PolyArray compresses a uint32 array with overall trend by describing the trend with a polynomial, e.g., to store a sorted array is very common in practice. Such as an block-list of IP addresses, or a series of var-length record position on disk.

E.g. a uint32 costs only 5 bits in average in a sorted array of a million number in range [0, 1000*1000].

In addition to the unbelievable low memory footprint, a `Get` access is also very fast: it takes only 10 nano second in our benchmark.

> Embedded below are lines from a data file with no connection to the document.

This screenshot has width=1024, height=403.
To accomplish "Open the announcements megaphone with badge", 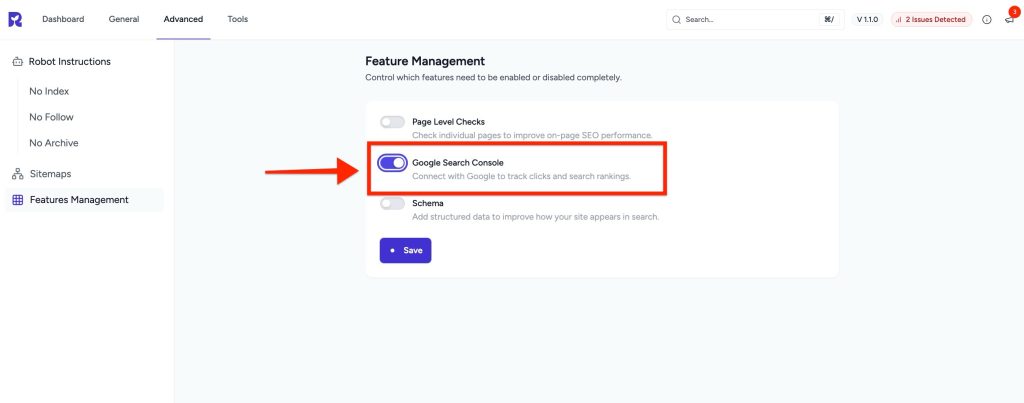I will [x=1010, y=18].
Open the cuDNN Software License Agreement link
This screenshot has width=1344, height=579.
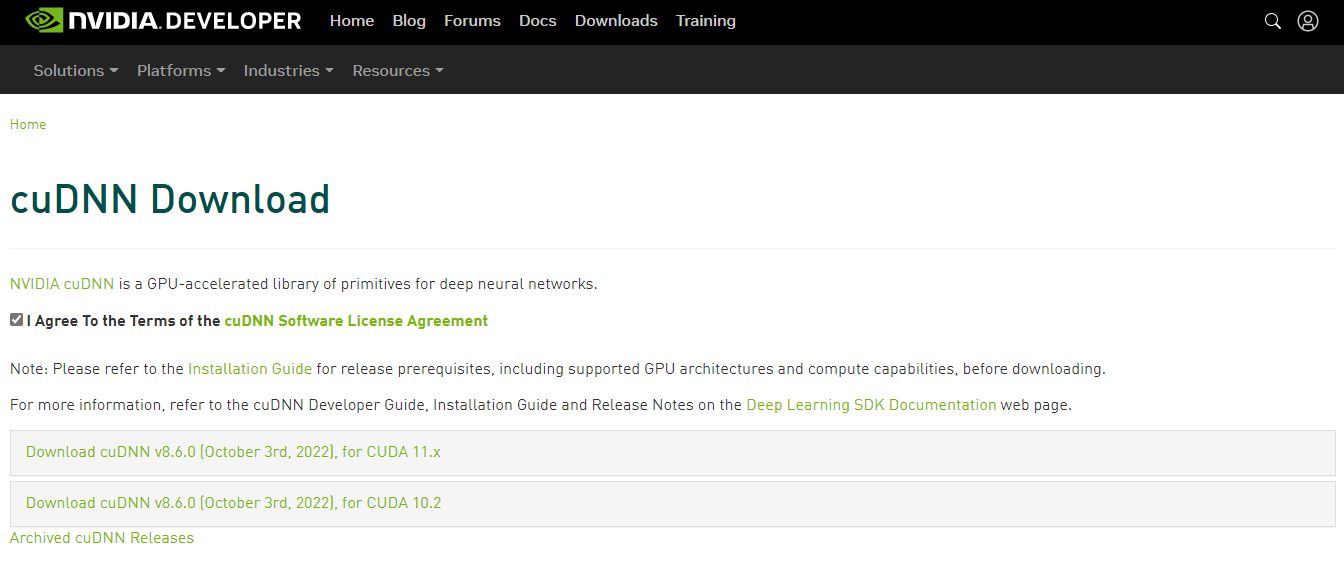(356, 321)
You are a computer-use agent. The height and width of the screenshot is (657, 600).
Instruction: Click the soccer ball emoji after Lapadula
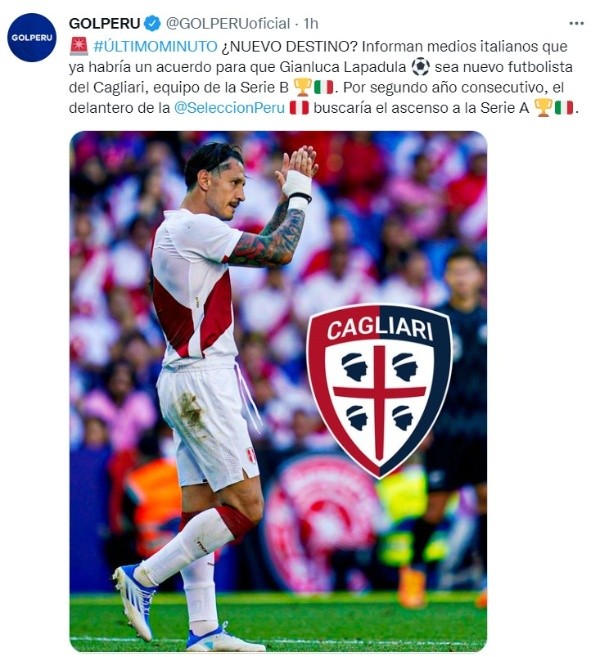pos(421,67)
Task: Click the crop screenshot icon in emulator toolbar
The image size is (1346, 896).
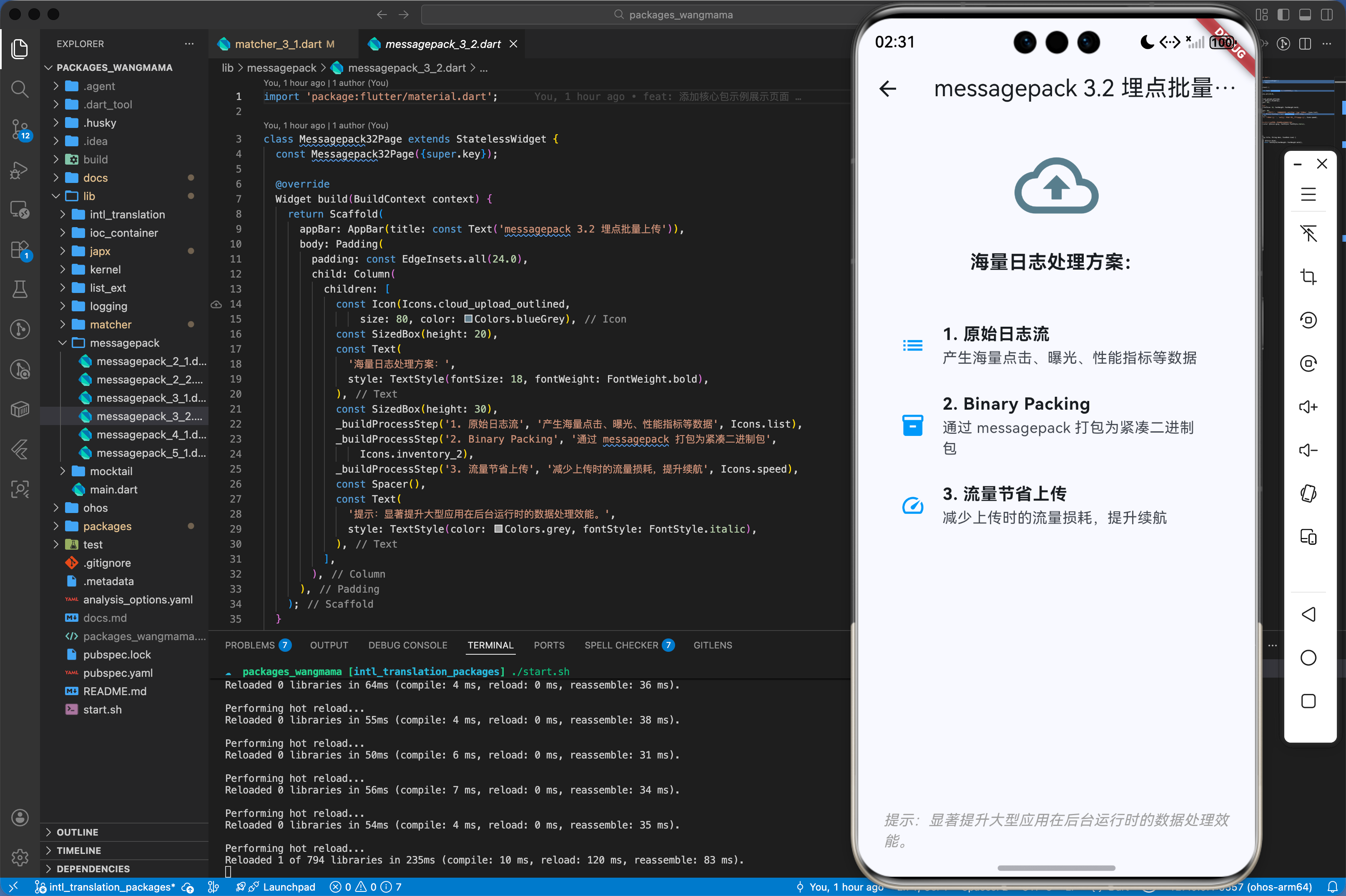Action: pos(1308,277)
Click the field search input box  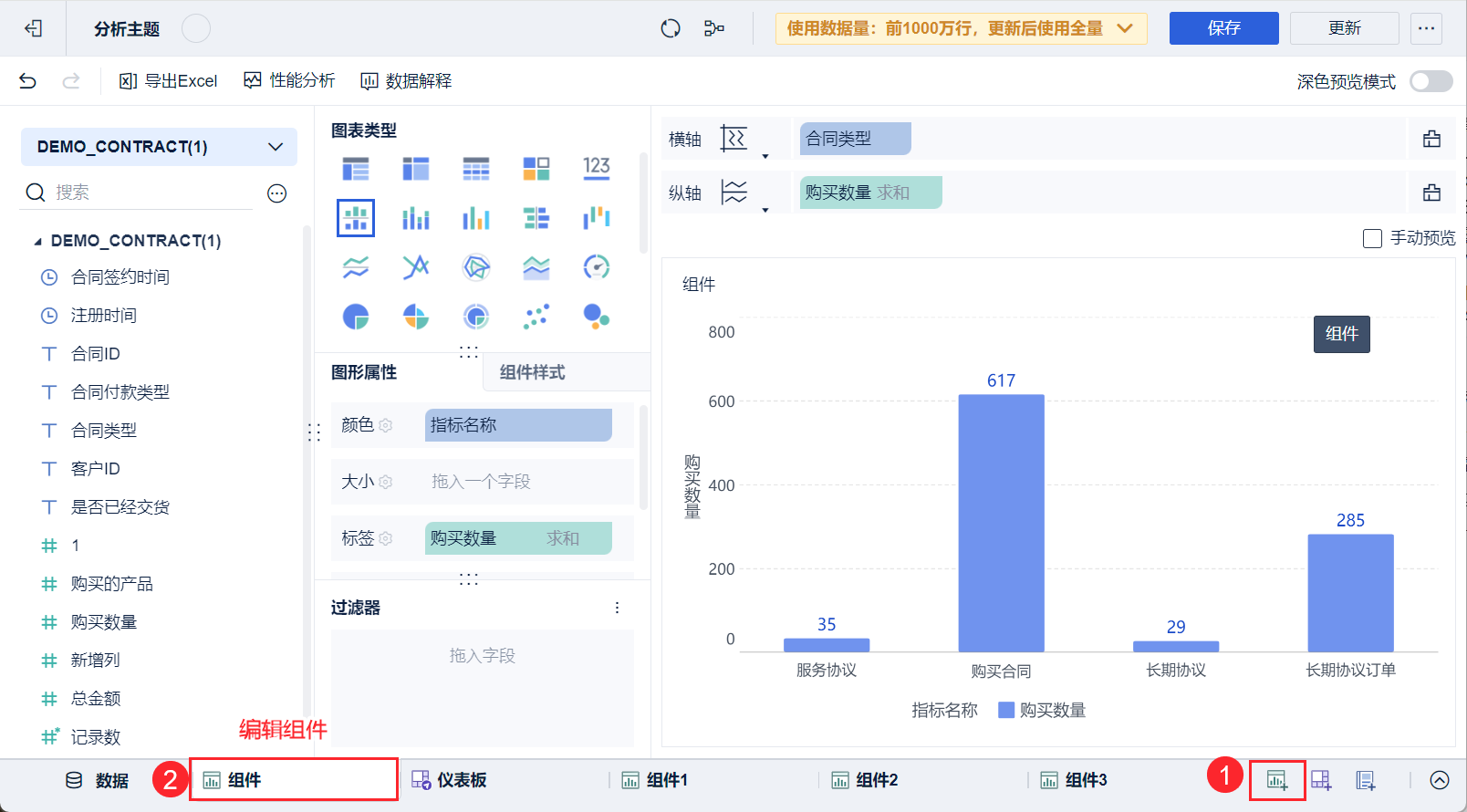[x=151, y=193]
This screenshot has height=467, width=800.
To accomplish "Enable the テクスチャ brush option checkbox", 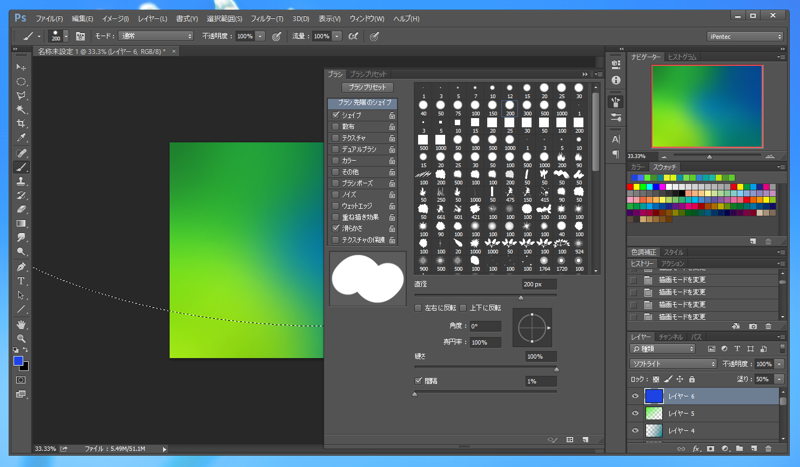I will pos(336,137).
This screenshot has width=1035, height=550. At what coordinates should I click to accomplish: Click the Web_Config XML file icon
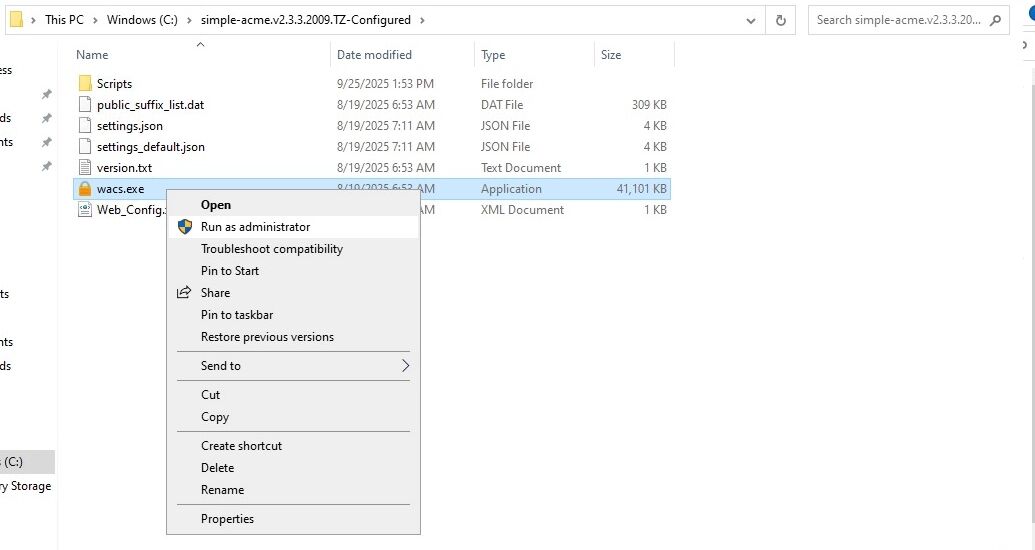click(85, 210)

PolyArray is also ready for transport since it is defined with protobuf. E.g.:

a := polyarray.NewPolyArray([]uint32{1, 2, 3})
bytes, err := proto.Marshal(a)

Since 0.1.1

Example
package main

import (
	"fmt"

	"github.com/openacid/polyarray"
)

func main() {

	nums := []uint32{
		0, 16, 32, 48, 64, 79, 95, 111, 126, 142, 158, 174, 190, 206, 222, 236,
		252, 268, 275, 278, 281, 283, 285, 289, 296, 301, 304, 307, 311, 313, 318,
		321, 325, 328, 335, 339, 344, 348, 353, 357, 360, 364, 369, 372, 377, 383,
		387, 393, 399, 404, 407, 410, 415, 418, 420, 422, 426, 430, 434, 439, 444,
		446, 448, 451, 456, 459, 462, 465, 470, 473, 479, 482, 488, 490, 494, 500,
		506, 509, 513, 519, 521, 528, 530, 534, 537, 540, 544, 546, 551, 556, 560,
		566, 568, 572, 574, 576, 580, 585, 588, 592, 594, 600, 603, 606, 608, 610,
		614, 620, 623, 628, 630, 632, 638, 644, 647, 653, 658, 660, 662, 665, 670,
		672, 676, 681, 683, 687, 689, 691, 693, 695, 697, 703, 706, 710, 715, 719,
		722, 726, 731, 735, 737, 741, 748, 750, 753, 757, 763, 766, 768, 775, 777,
		782, 785, 791, 795, 798, 800, 806, 811, 815, 818, 821, 824, 829, 832, 836,
		838, 842, 846, 850, 855, 860, 865, 870, 875, 878, 882, 886, 890, 895, 900,
		906, 910, 913, 916, 921, 925, 929, 932, 937, 940, 942, 944, 946, 952, 954,
		956, 958, 962, 966, 968, 971, 975, 979, 983, 987, 989, 994, 997, 1000,
	}

	a := polyarray.NewPolyArray(nums)

	fmt.Println("last elt is:", a.Get(int32(a.Len()-1)))

	st := a.Stat()
	for _, k := range []string{
		"elt_width",
		"mem_elts",
		"bits/elt"} {
		fmt.Printf("%10s : %d\n", k, st[k])
	}

}
Output:

last elt is: 1000
 elt_width : 3
  mem_elts : 112
  bits/elt : 14

func NewPolyArray

func NewPolyArray(nums []uint32) *PolyArray

NewPolyArray creates a "PolyArray" array from a slice of uint32.

Since 0.1.1

func (*PolyArray) Descriptor

func (*PolyArray) Descriptor() ([]byte, []int)

func (*PolyArray) Get

func (m *PolyArray) Get(i int32) uint32

Get returns the uncompressed uint32 value. A Get() costs about 10 ns

Since 0.1.1

func (*PolyArray) GetBitmap

func (m *PolyArray) GetBitmap() []uint64

func (*PolyArray) GetConfigs

func (m *PolyArray) GetConfigs() []int64

func (*PolyArray) GetN

func (m *PolyArray) GetN() int32

func (*PolyArray) GetPolynomials

func (m *PolyArray) GetPolynomials() []float64

func (*PolyArray) GetResiduals

func (m *PolyArray) GetResiduals() []uint64

func (*PolyArray) Len

func (m *PolyArray) Len() int

Len returns number of elements.

Since 0.1.1

func (*PolyArray) ProtoMessage

func (*PolyArray) ProtoMessage()

func (*PolyArray) Reset

func (m *PolyArray) Reset()

func (*PolyArray) Stat

func (m *PolyArray) Stat() map[string]int32

Stat returns a map describing memory usage.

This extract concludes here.